WHAT IS NEEDED – Please give back exactly the line with "Given: Tap the −4 % value for Alkohol" and each line after it through the end of the material, leaving out the pictures.

DATA FOR ANALYSIS –
-- -- --

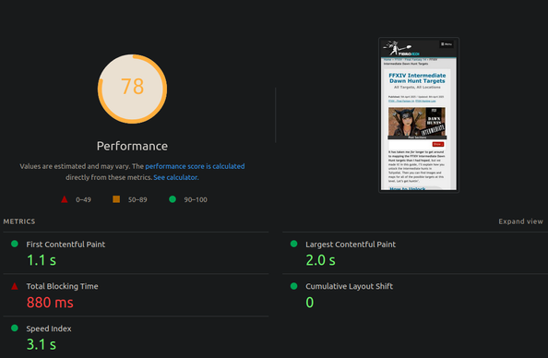Click the 78 performance score gauge
This screenshot has width=548, height=358.
132,89
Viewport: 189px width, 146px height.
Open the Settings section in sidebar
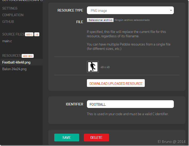click(10, 8)
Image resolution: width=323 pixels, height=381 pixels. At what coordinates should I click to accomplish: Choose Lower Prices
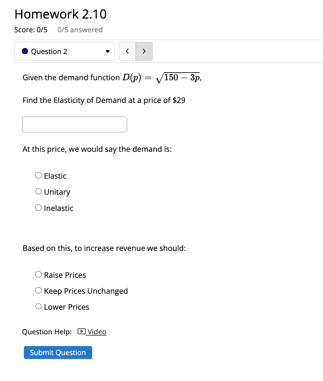[38, 306]
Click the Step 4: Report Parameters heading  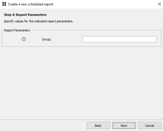coord(25,15)
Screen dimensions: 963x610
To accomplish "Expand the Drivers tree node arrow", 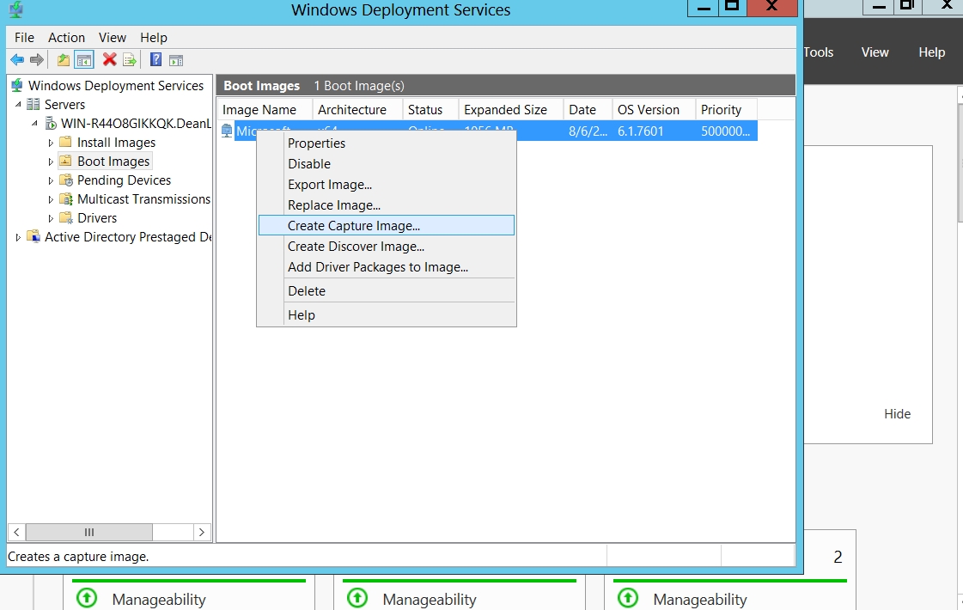I will 51,218.
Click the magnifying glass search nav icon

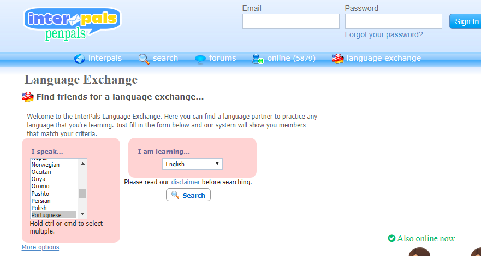coord(144,59)
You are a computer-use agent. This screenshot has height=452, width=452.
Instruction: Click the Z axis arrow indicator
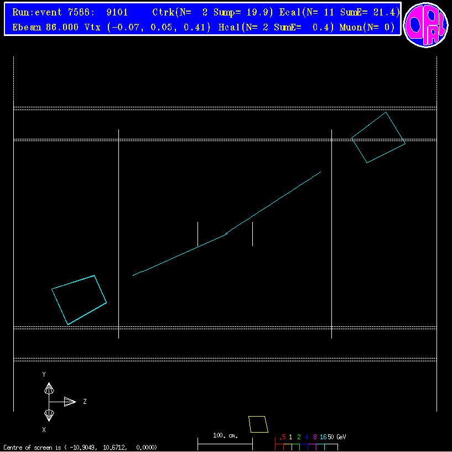[69, 402]
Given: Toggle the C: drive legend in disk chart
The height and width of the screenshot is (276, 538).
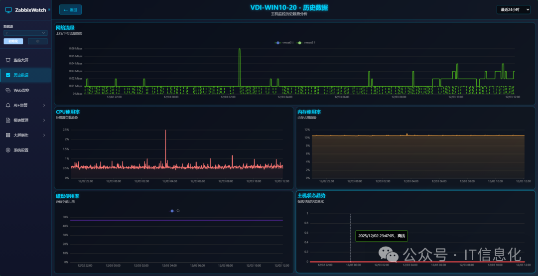Looking at the screenshot, I should pyautogui.click(x=174, y=211).
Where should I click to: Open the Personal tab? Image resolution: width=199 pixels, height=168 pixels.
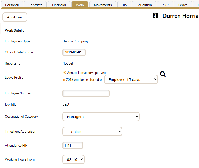coord(12,5)
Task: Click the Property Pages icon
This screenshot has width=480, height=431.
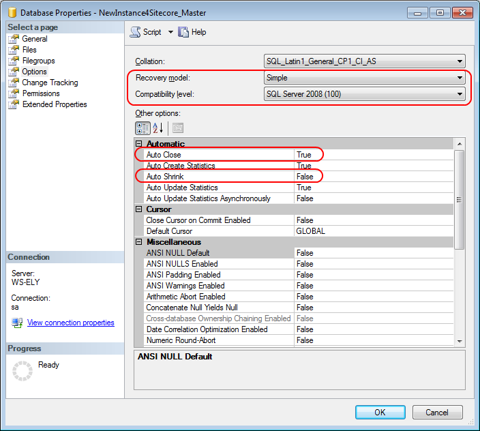Action: pos(177,128)
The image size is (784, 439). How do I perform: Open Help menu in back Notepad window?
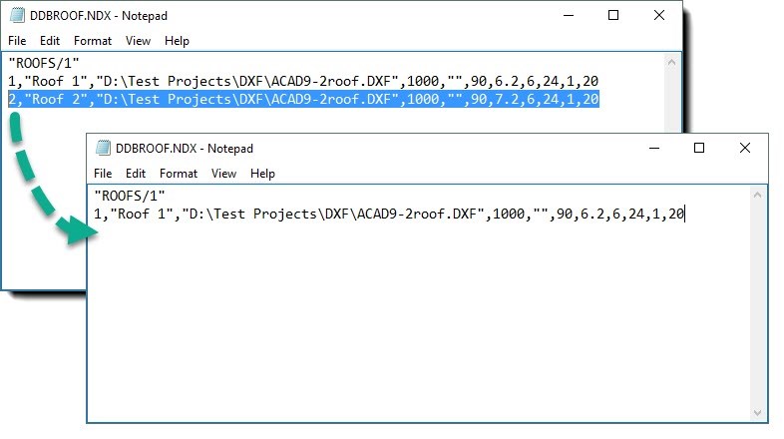point(177,41)
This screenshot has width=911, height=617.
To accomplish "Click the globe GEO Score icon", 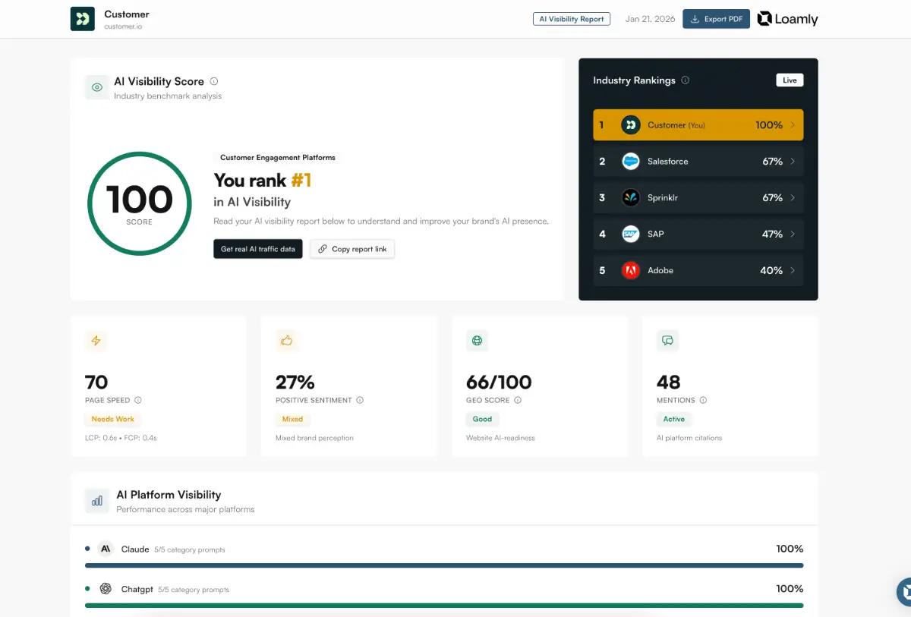I will [x=477, y=341].
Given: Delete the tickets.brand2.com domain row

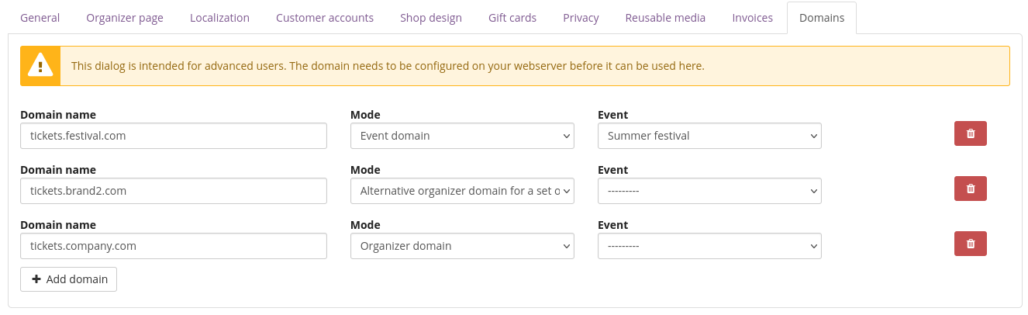Looking at the screenshot, I should pyautogui.click(x=970, y=189).
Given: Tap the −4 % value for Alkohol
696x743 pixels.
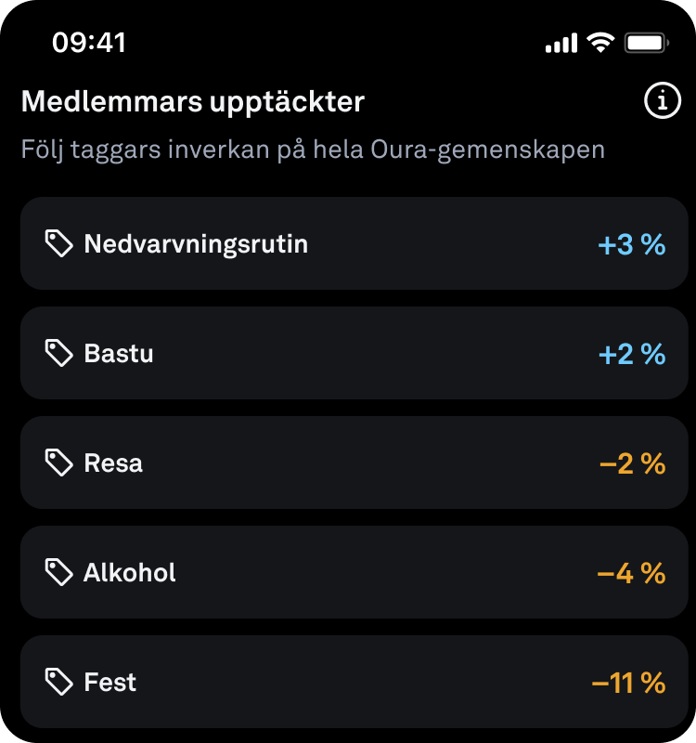Looking at the screenshot, I should click(x=631, y=574).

-- -- --

EXERCISE RESULT –
Given: Tap the −4 % value for Alkohol
696x743 pixels.
Looking at the screenshot, I should click(x=631, y=574).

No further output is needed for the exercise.